◆ **Work instructions**:
Quote all of the entries word for word.

*-*-*

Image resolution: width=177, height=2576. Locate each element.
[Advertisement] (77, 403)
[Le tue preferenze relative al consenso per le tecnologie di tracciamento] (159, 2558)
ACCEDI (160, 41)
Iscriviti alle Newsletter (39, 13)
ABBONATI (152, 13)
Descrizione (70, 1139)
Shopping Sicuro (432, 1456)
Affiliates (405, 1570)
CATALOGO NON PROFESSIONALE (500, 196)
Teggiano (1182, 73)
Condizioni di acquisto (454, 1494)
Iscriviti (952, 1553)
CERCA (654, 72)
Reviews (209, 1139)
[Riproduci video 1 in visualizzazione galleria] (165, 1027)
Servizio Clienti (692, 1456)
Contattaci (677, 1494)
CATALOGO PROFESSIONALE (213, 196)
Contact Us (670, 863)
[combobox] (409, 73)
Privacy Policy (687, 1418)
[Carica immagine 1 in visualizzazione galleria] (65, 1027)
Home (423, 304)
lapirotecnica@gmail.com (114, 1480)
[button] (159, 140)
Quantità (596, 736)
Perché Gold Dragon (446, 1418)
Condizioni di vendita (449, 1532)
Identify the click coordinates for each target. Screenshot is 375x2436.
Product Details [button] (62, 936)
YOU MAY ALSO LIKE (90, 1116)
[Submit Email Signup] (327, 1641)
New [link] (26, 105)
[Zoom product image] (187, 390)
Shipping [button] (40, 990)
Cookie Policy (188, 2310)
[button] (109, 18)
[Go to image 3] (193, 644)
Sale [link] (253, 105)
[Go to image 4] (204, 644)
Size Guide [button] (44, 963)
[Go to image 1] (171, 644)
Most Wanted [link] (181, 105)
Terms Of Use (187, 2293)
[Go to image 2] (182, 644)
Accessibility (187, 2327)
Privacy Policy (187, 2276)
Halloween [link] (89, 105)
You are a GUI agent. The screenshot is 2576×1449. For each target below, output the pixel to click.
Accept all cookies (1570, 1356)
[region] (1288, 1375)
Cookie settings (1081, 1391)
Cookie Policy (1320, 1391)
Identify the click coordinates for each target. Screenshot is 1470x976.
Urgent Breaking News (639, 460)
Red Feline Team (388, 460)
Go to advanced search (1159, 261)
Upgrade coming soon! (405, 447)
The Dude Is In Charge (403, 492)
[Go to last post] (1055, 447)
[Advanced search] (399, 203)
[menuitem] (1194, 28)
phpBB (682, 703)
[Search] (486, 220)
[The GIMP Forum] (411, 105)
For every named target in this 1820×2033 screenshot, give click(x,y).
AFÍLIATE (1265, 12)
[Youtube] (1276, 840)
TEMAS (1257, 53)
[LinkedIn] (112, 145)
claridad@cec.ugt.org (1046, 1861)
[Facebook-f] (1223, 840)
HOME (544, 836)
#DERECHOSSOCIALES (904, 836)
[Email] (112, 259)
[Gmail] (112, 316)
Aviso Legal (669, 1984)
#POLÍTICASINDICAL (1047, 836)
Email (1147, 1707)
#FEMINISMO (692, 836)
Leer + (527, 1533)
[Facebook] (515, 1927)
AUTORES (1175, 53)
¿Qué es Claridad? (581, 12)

*-*-*

◆ **Written answer**:
Image resolution: width=177, height=2576. Locate each element.
[Advertisement] (77, 403)
[Le tue preferenze relative al consenso per le tecnologie di tracciamento] (159, 2558)
ACCEDI (160, 41)
Iscriviti alle Newsletter (39, 13)
ABBONATI (152, 13)
Descrizione (70, 1139)
Shopping Sicuro (432, 1456)
Affiliates (405, 1570)
CATALOGO NON PROFESSIONALE (500, 196)
Teggiano (1182, 73)
Condizioni di acquisto (454, 1494)
Iscriviti (952, 1553)
CERCA (654, 72)
Reviews (209, 1139)
[Riproduci video 1 in visualizzazione galleria] (165, 1027)
Servizio Clienti (692, 1456)
Contattaci (677, 1494)
CATALOGO PROFESSIONALE (213, 196)
Contact Us (670, 863)
[combobox] (409, 73)
Privacy Policy (687, 1418)
[Carica immagine 1 in visualizzazione galleria] (65, 1027)
Home (423, 304)
lapirotecnica@gmail.com (114, 1480)
[button] (159, 140)
Quantità (596, 736)
Perché Gold Dragon (446, 1418)
Condizioni di vendita (449, 1532)
Identify the click coordinates for each target. Screenshot is 375x2436.
Product Details [button] (62, 936)
YOU MAY ALSO LIKE (90, 1116)
[Submit Email Signup] (327, 1641)
New [link] (26, 105)
[Zoom product image] (187, 390)
Shipping [button] (40, 990)
Cookie Policy (188, 2310)
[button] (109, 18)
[Go to image 3] (193, 644)
Sale [link] (253, 105)
[Go to image 4] (204, 644)
Size Guide [button] (44, 963)
[Go to image 1] (171, 644)
Most Wanted [link] (181, 105)
Terms Of Use (187, 2293)
[Go to image 2] (182, 644)
Accessibility (187, 2327)
Privacy Policy (187, 2276)
Halloween [link] (89, 105)
You are a GUI agent. The screenshot is 2576×1449. For each target below, output the pixel to click.
Accept all cookies (1570, 1356)
[region] (1288, 1375)
Cookie settings (1081, 1391)
Cookie Policy (1320, 1391)
Identify the click coordinates for each target. Screenshot is 1470x976.
Urgent Breaking News (639, 460)
Red Feline Team (388, 460)
Go to advanced search (1159, 261)
Upgrade coming soon! (405, 447)
The Dude Is In Charge (403, 492)
[Go to last post] (1055, 447)
[Advanced search] (399, 203)
[menuitem] (1194, 28)
phpBB (682, 703)
[Search] (486, 220)
[The GIMP Forum] (411, 105)
For every named target in this 1820×2033 screenshot, give click(x,y).
AFÍLIATE (1265, 12)
[Youtube] (1276, 840)
TEMAS (1257, 53)
[LinkedIn] (112, 145)
claridad@cec.ugt.org (1046, 1861)
[Facebook-f] (1223, 840)
HOME (544, 836)
#DERECHOSSOCIALES (904, 836)
[Email] (112, 259)
[Gmail] (112, 316)
Aviso Legal (669, 1984)
#POLÍTICASINDICAL (1047, 836)
Email (1147, 1707)
#FEMINISMO (692, 836)
Leer + (527, 1533)
[Facebook] (515, 1927)
AUTORES (1175, 53)
¿Qué es Claridad? (581, 12)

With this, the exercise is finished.